> **Exercise aim**: From the line containing "Image resolution: width=499" down to the line containing "Task: Open the Plain text preview link" in the records below, reproduce every line exactly, ends included, and omit all others.

> **The data**:

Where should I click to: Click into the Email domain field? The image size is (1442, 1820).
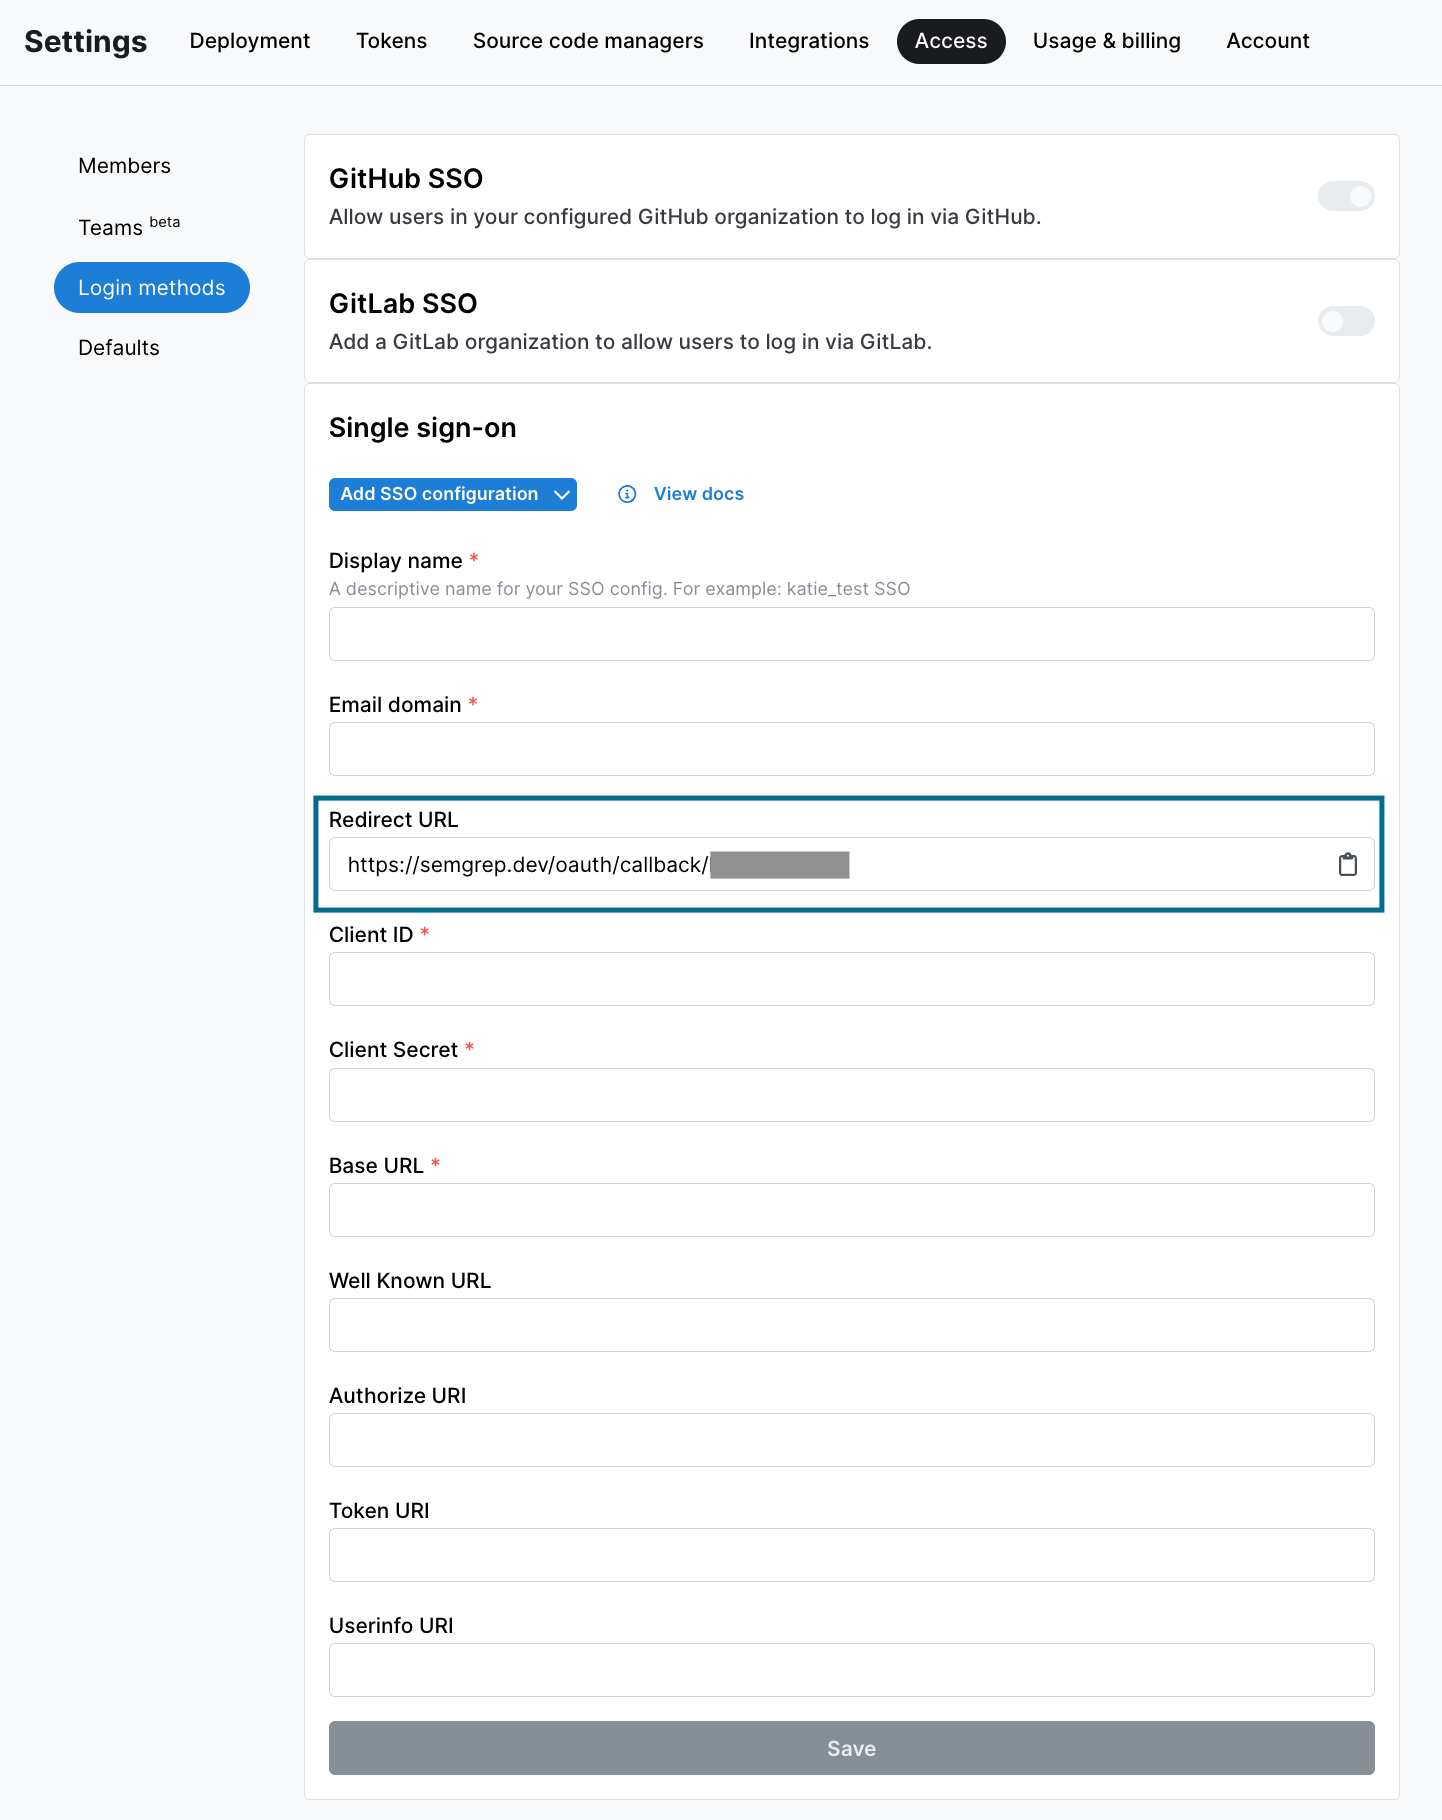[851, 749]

* * *

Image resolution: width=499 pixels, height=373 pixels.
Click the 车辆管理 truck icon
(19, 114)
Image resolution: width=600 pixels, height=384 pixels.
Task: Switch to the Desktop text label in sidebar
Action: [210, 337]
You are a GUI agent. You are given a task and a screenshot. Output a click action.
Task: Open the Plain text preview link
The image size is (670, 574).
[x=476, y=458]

> **Answer space**:
Image resolution: width=499 pixels, height=373 pixels.
Click the 车辆管理 truck icon
(19, 114)
Image resolution: width=600 pixels, height=384 pixels.
Task: Switch to the Desktop text label in sidebar
Action: [210, 337]
You are a GUI agent. You are given a task and a screenshot. Output a click action.
Task: Open the Plain text preview link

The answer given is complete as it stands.